The copper futures contract traded on the Multi Commodity Exchange (MCX) witnessed a corrective rally over the past week to reach its resistance at ₹322 a kg. However, it has reversed lower from there as expected.
The contract recorded a high of ₹321.65 on Friday and has reversed sharply lower from there. It is currently trading at ₹308.50.This downward reversal has also happened from a key 38.2 per cent Fibonacci retracement resistance which is also poised near ₹322.
This reversal keeps the overall downtrend intact and signals that a fresh leg of down move has started.
As long as the contract trades below ₹322, there is a strong likelihood of the contract declining below ₹300 in the coming days.
Such a fall can increase the downside pressure and drag the contract to the previous low of ₹293.5. Further break below ₹293.5 can pull the contract lower to ₹285 thereafter.
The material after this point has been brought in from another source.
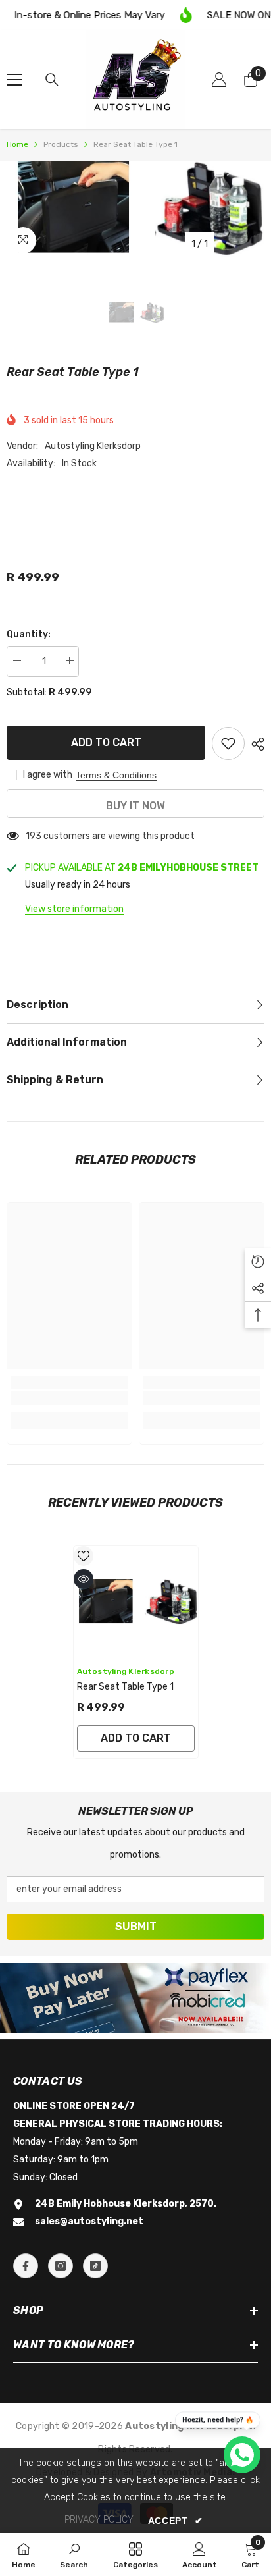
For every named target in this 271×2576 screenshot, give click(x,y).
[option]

The contract can witness volatile swings in the near-term following the outcome of the US Federal Reserve meeting. So, the short-term traders can stay out of the market.
However, traders with a medium-term perspective and with a high risk appetite can go short at current levels. Stop-loss can be kept wider at ₹325 for the target of ₹288. Intermediate rallies to ₹315 and ₹320 can be used to accumulate short positions.
The 21-week moving average at ₹332.5 is a key resistance level for the contract. Only a strong break and a decisive close above this level will turn the overall outlook positive.
Note: The recommendations are based on technical analysis. There is a risk of loss in trading.